Diplomats and heads of state from all over the world laughed at President Donald Trump’s boast that he has “accomplished more than any administration in the history of our country.” At the podium of the United Nations General Assembly, Trump took it on the nose—“Didn’t expect that reaction, but that’s OK”—and then sleepily delivered a bellicose, 35-minute presentation of international cooperation as a threat to America.
Last year, Trump gave a #MAGA rally-caliber speech defending “sovereignty” that echoed one of Vladimir Putin’s General Assembly addresses. This time, Russia received a single throwaway reference, but otherwise, Trump intensified the sovereignty theme on Tuesday morning, as promised by his senior officials, contrasting “independence” with “global governance, control and domination.”
Much as Trump has equated immigration with an invasion, now multilateral institutions are coming for the sovereignty that Trump portrayed as the wellspring of human achievement.
At the heart of Trump’s speech, and his vision of global affairs more broadly, was a politics of dominance, one that expresses its agenda by locating it in its enemies. Don’t tell America what to do, Trump said, because every nation has a “right to pursue its own customs, beliefs and traditions. The United States will not tell you how to live or work or worship.”
That comes as news to the vast majority of the world over the past century, which has grown accustomed—though not acquiescent—to the U.S. throwing its massive power and influence around, often violently. That’s particularly true in what Trump has referred to as “shithole” countries. At one point, when Trump attacked socialism’s “oppression,” the United Nations’ webfeed camera showed two Swedish diplomats cocking their heads in amused bewilderment.

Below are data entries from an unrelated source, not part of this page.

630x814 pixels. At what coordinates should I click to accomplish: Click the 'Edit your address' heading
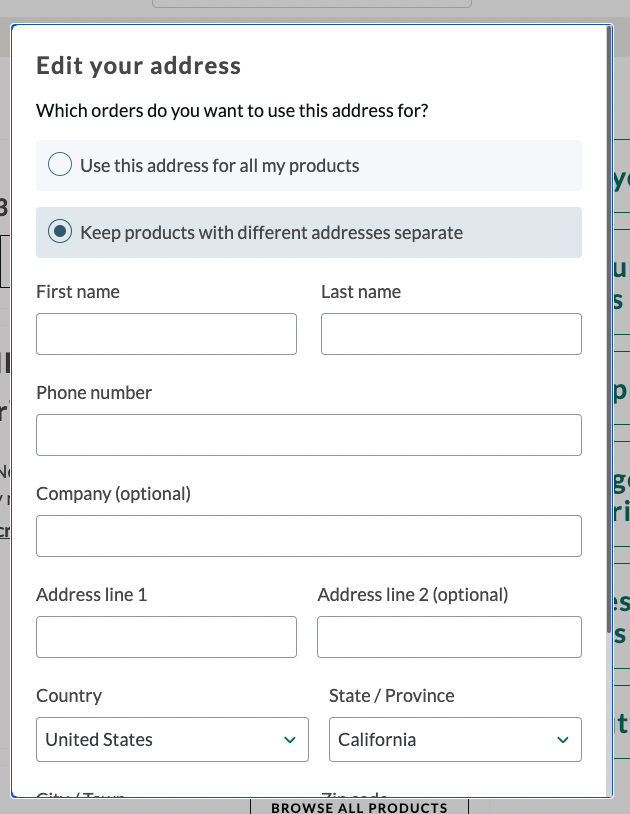pos(138,66)
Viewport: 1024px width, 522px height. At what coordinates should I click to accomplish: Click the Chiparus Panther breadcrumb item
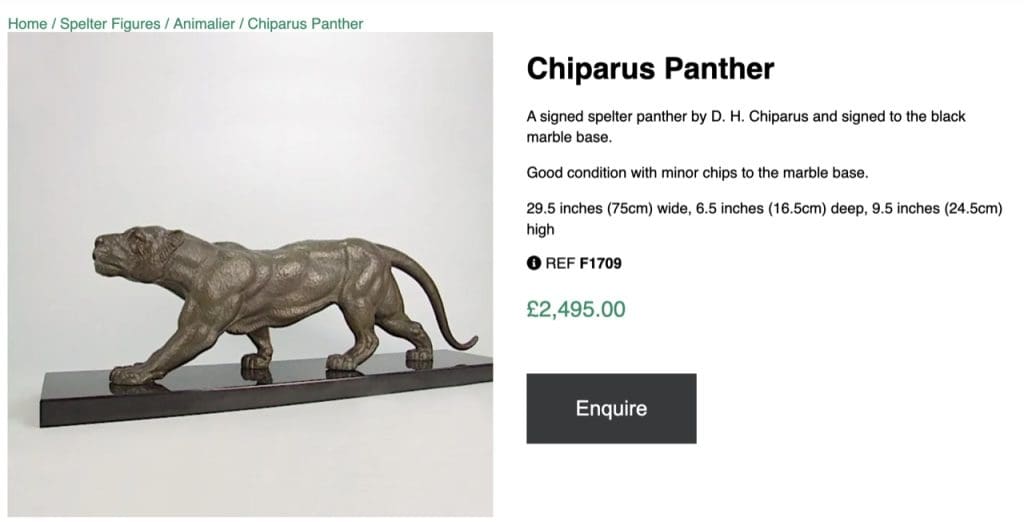[305, 23]
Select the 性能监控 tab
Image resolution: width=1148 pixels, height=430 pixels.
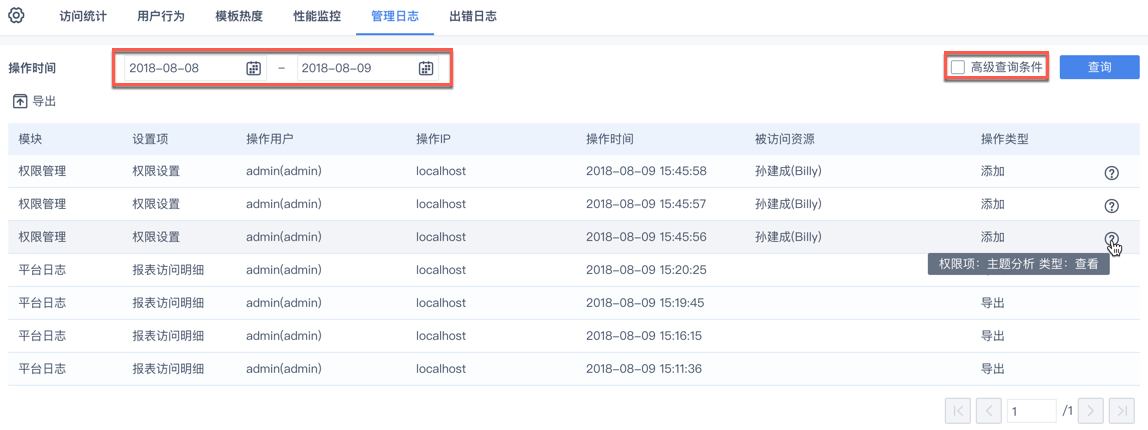pyautogui.click(x=317, y=17)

Trump’s message was hardly one of leaving the world to its own peaceful devices. It was one where Trump sets the conditions for the world to follow, cloaked in revisionist history. Global free trade, for decades pushed on developing economies by the U.S. and yielding substantial wealth transfer upwards, was portrayed as a mechanism for other countries to “rig the system in their favor.” In between praising the Trump-coaxing regime of Saudi Arabia, Trump attacked OPEC as “ripping off the rest of the world” before demanding protection money: “We want them to start lowering [oil] prices, and they must contribute substantially to military protection from now on.” U.S. efusal to participate in the 2016 Global Compact on Migration, an entirely voluntary framework, was premised on preventing an “international body unaccountable to our own citizens.”
Everywhere Trump looked, he saw global avarice encircling to choke the life out of America–an America he defined in the blood-and-soil terms of “a culture built on strong families, deep faith, and strong independence,” rather than the mixture of cultures that form the United States.

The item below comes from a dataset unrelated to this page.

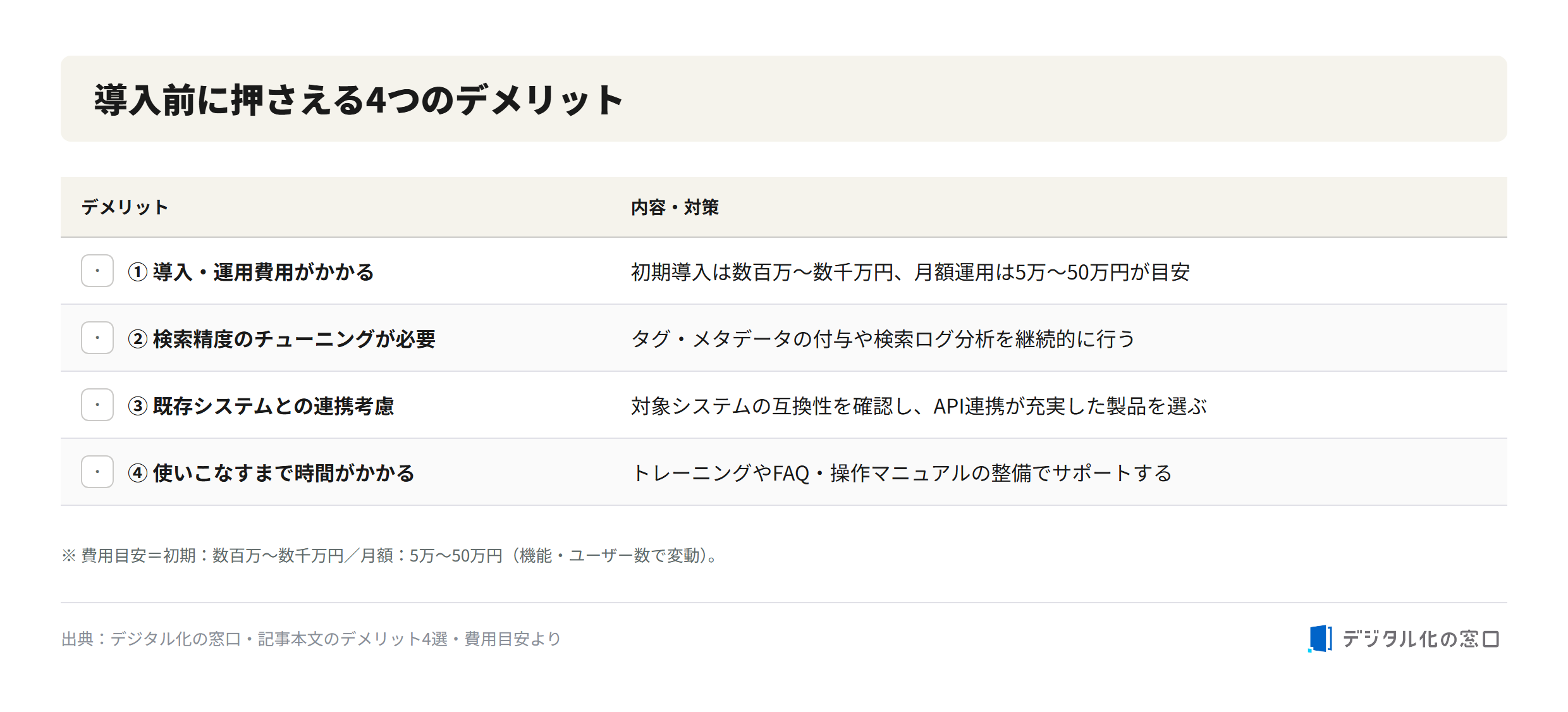Select the 内容・対策 column header
Image resolution: width=1568 pixels, height=712 pixels.
click(x=675, y=207)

Financial and military aid, from now on, will receive a “hard look” and go to “to those who respect us and our friends,” suggesting that vocal support for Trump himself will become a factor in honoring historic American commitments to the world.
In Trump’s portrayal, migrants and refugees ought to be resettled “close to home,” as unchecked immigration contributes to a “vicious cycle of crime, violence, and poverty,” a stance enforced as a matter of policy that absolves the U.S., the world’s richest nation, from responsibility as a migration crisis accelerates.

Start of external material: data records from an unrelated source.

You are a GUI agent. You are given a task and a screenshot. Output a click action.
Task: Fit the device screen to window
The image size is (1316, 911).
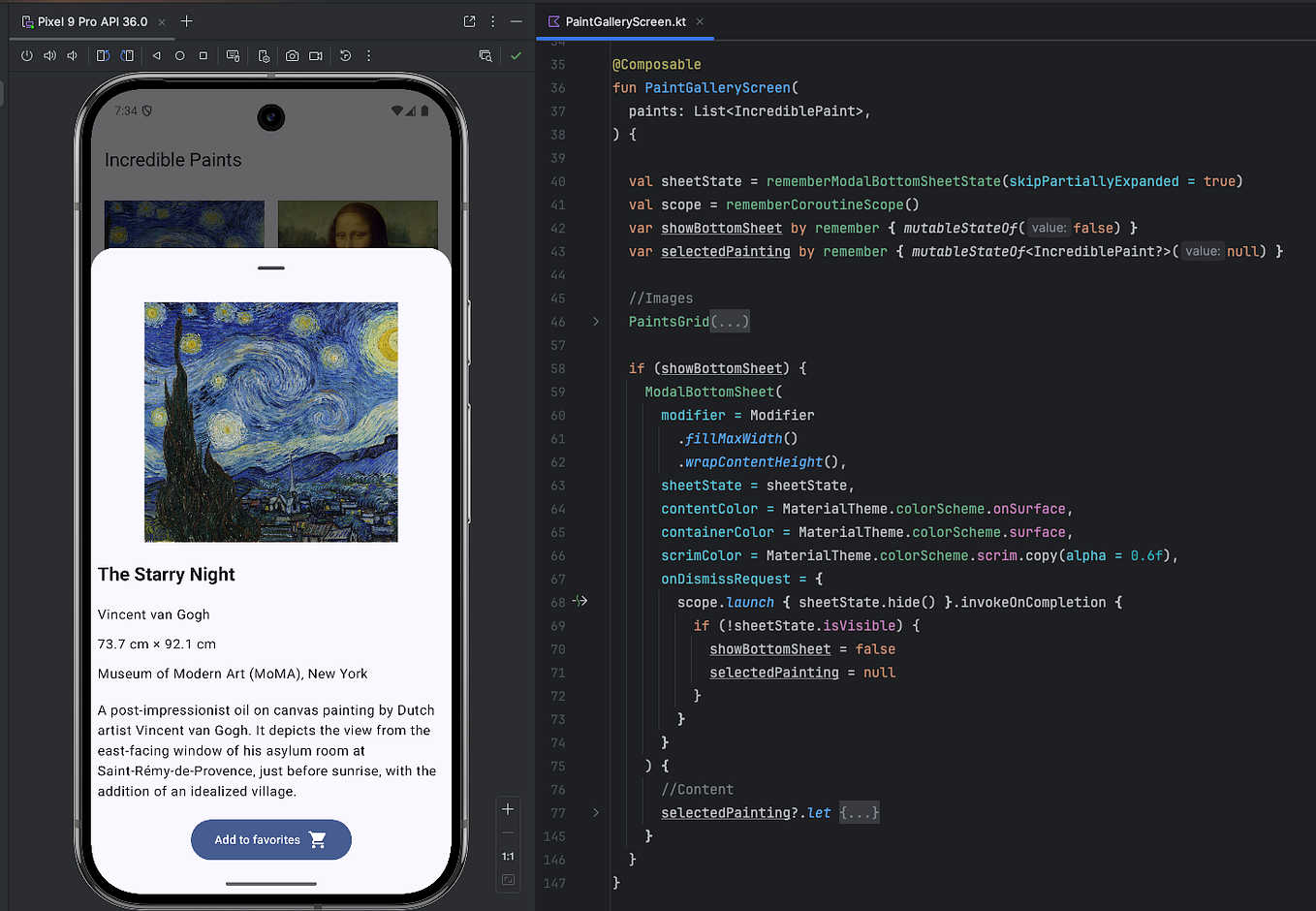click(508, 879)
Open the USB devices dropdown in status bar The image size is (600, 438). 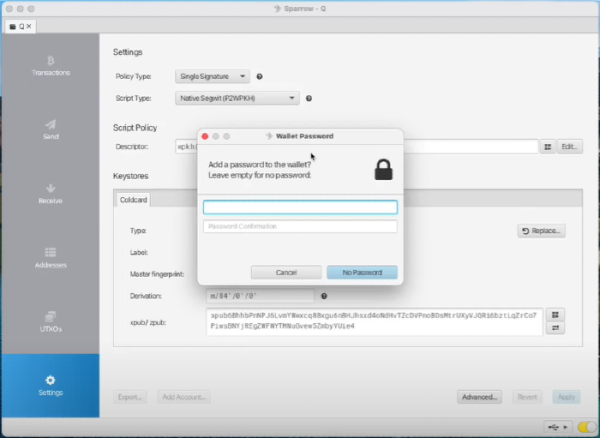coord(559,426)
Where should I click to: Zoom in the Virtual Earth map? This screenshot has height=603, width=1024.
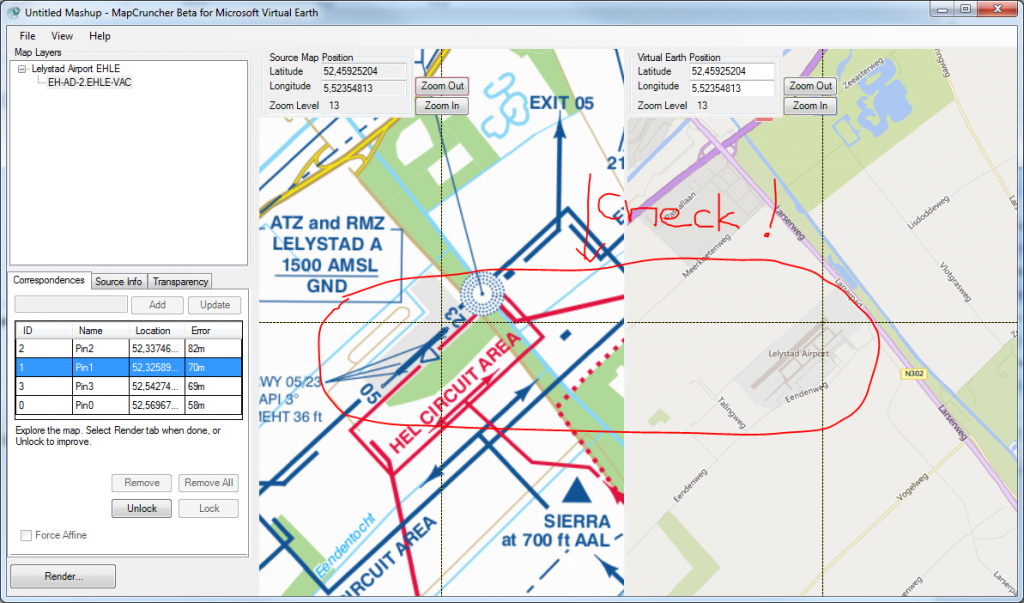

As long previewed by Trump aides, the president delivered another hostile address to the “corrupt dictatorship in Iran,” which Trump’s attorney winks at overthrowing despite official denials. Trump didn’t make demands of Iran, instead rattling off Iranian bellicosity and urging a world Trump spent the rest of the speech denigrating to join in the U.S. “campaign of economic pressure” and isolation.
Meanwhile, the European Union is taking deliberate steps to undermine that campaign in order to keep Iran compliant with the terms of the 2015 nuclear deal that Trump’s sanctions violate.
It amounted to a declaration of white innocence on a global scale: an America victimized by a world it funds and protects but from which it receives no love or gratitude.
In Trump’s telling, all America wants from the world is to live and let live—but without consideration of the fundamental power imbalances favoring America that Trump seeks to entrench. Challenges to this arrangement come merely from “experts who [have been] proven wrong time and time again,” he asserted in a line aimed at critics of his widely condemned decision to move the U.S. embassy in Israel to Jerusalem, another sign that Palestinians will not enjoy the sovereignty Trump considers so vital.
Trump’s bet at the United Nations is that he rides a tide of nationalism in the world’s developed countries strong enough to withstand the moderating forces posed by international institutions. “Sovereign and independent nations are the only vehicle where freedom has ever survived, democracy has ever endured, and peace has ever prospered,” Trump lectured, neglecting the mass injustice that nations often choose to call “peace.” Thus far, Trump has seen electoral evidence, from Brexit to Poland to Hungary, of nationalism’s new appeal—even as the “hopeful futures” Trump sees in nationalist countries victimize the weakest within them. No one in the General Assembly laughed at that.